Sarebbe bello se la scienza trovasse la soluzione, ma non credo che arriverebbe in tempo (per i credenti) la scienza non fa miracoli.
La scienza la soluzione ce l’ha data e consiste in dismissioni delle macchine termiche alimentate dagli idrocarburi fossili, adozione delle FER e delle BEV. È la strada meno impegnativa economicamente e anche la più veloce.
Per me possono andare su Marte o meglio Venere quelli che non vogliono seguire questa strada. In quei pianeti di anidride carbonica ne trovano a iosa.

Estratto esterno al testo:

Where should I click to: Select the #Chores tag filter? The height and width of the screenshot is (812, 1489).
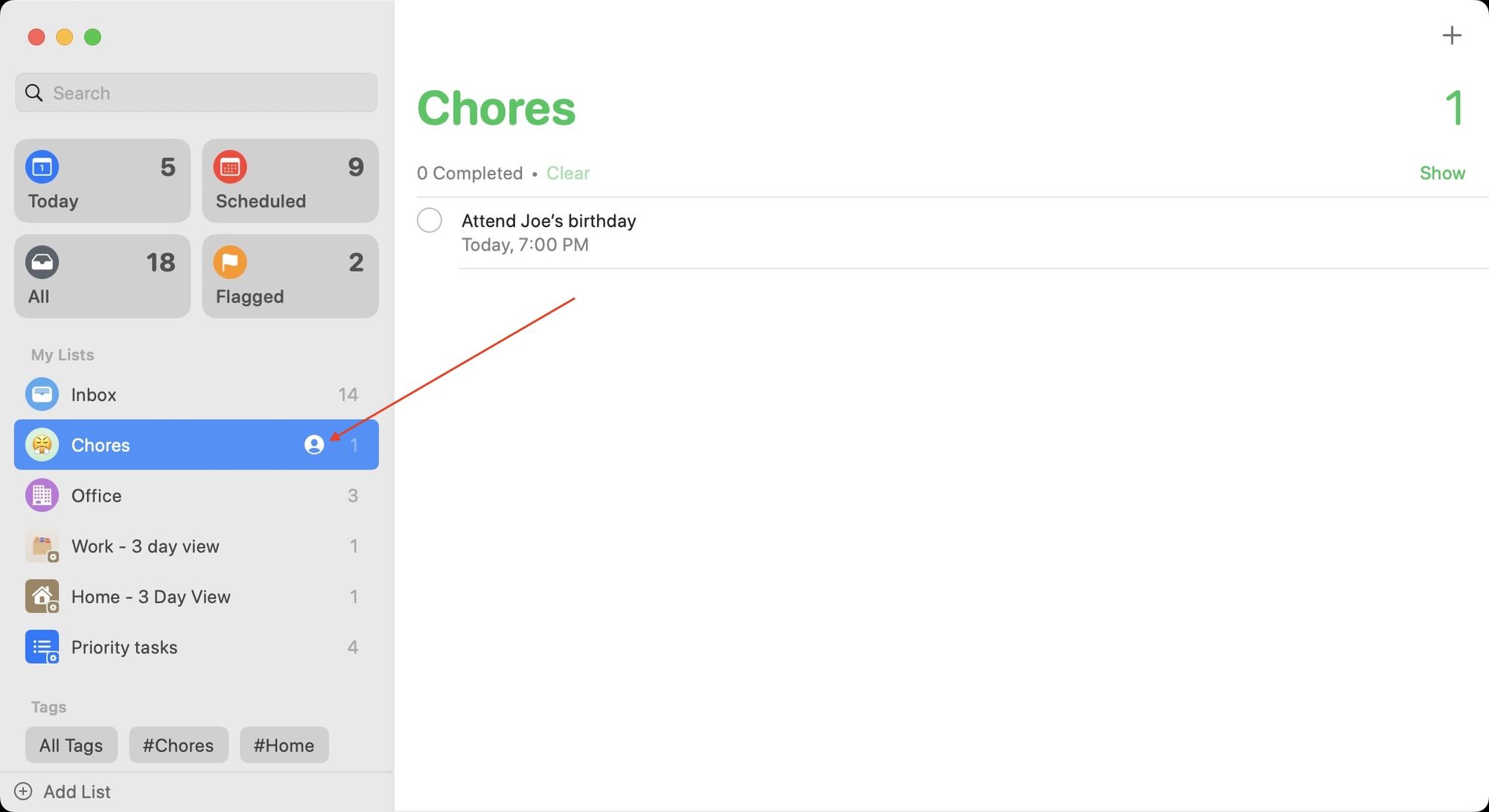[177, 745]
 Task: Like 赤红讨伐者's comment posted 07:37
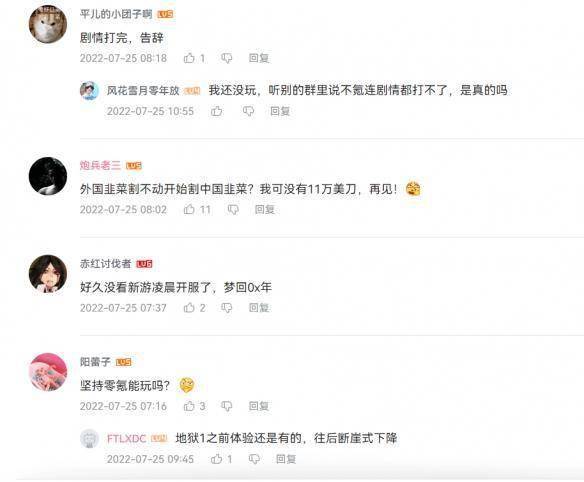click(x=189, y=308)
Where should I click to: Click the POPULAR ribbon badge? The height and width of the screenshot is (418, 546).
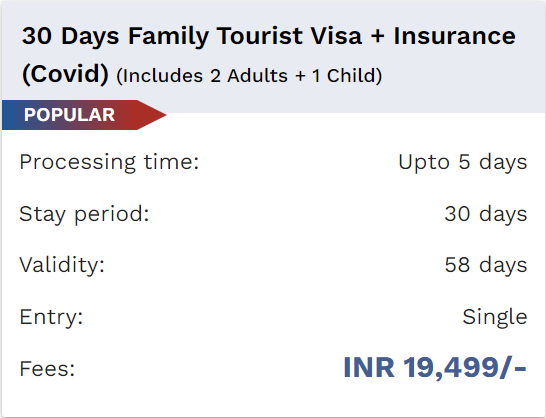pos(84,115)
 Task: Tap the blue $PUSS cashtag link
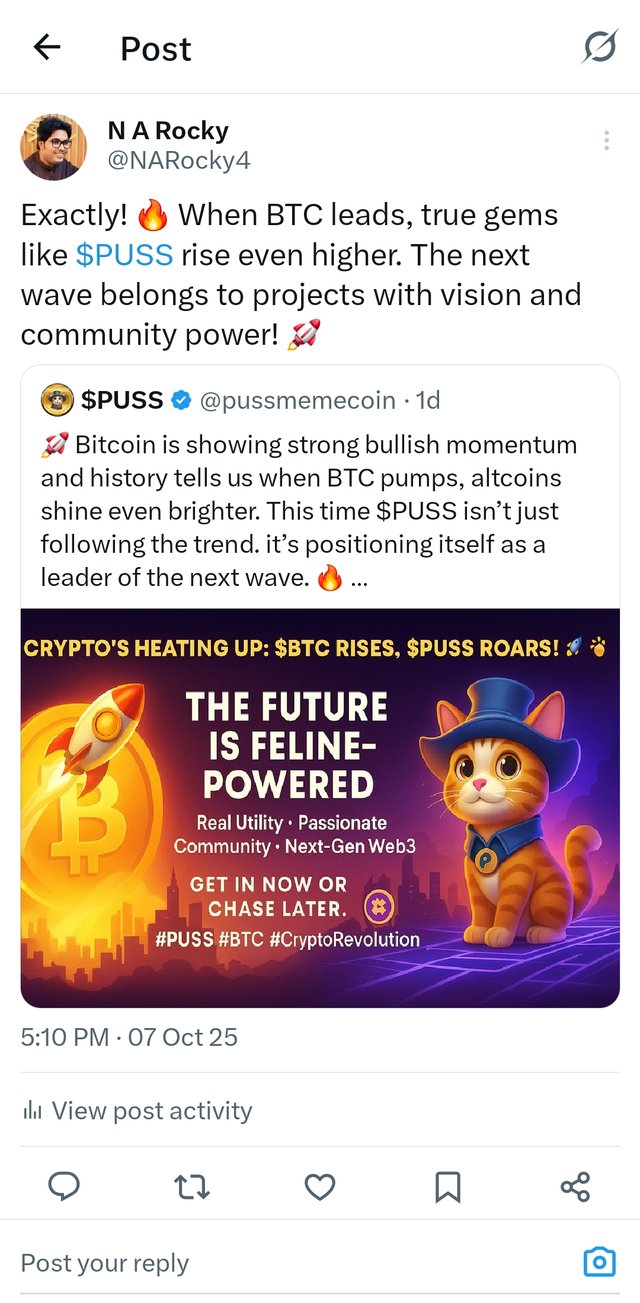[x=124, y=255]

tempo due o tre anni e ci accorgeremo che per fare viaggiare veicoli ci aumenteranno notevolmente i costi alimentari (viste le deviate destinazionid’uso terreni coltivabili)..e se da noi aggraverà i problemi sociali…nel resto del mondo aumenterà a dismisura la tendenza ad emigrare (oltre alla diminuzione delle terre vivibili coi peggioramenti climatico in atto ovunque)…
Allegria!!!
C’è già il problema del biogas che non sempre vien alimentato con scarti vegetali e letame. Gli fan il pieno con un bel trinciato di mais usato per alimentazione animali. Anche il letame è in conflitto con il fertilizzante chimico, più chimica e meno natura, Dove prenderanno tutto quel che serve per fare il buon biodiesel?
La via del biodiesel è quella più facile per il fisco. Per farci affezionare vien messo in vendita ad un prezzo concorrenziale, qui la provahttps://www.msn.com/it-it/motori/notizie/ho-fatto-10-000-km-col-diesel-hvo-ed-ecco-come-%C3%A8-andata/ar-AA1QG17P?ocid=msedgdhp&pc=U531&cvid=833597900d4b48879d6d957b036f0401&ei=7 Dice che va bene.ma perde potenza fa meno fumo ma la paura di intasare tutto resterà alta, e per il momento la fiducia verso questo carburante è bassa
Queste porc.ate passeranno solo se i politici sono corrotti da paccate enormi di milioni di euro.
Dovesse succedere sarebbe perchè in Europa sono invidiosi dello status degli italiani e degli ucraini (senza nulla voler togliere a qualche altro Paese).
Avanti così, distruggiamo territori ed affamiamo le popolazioni più povere.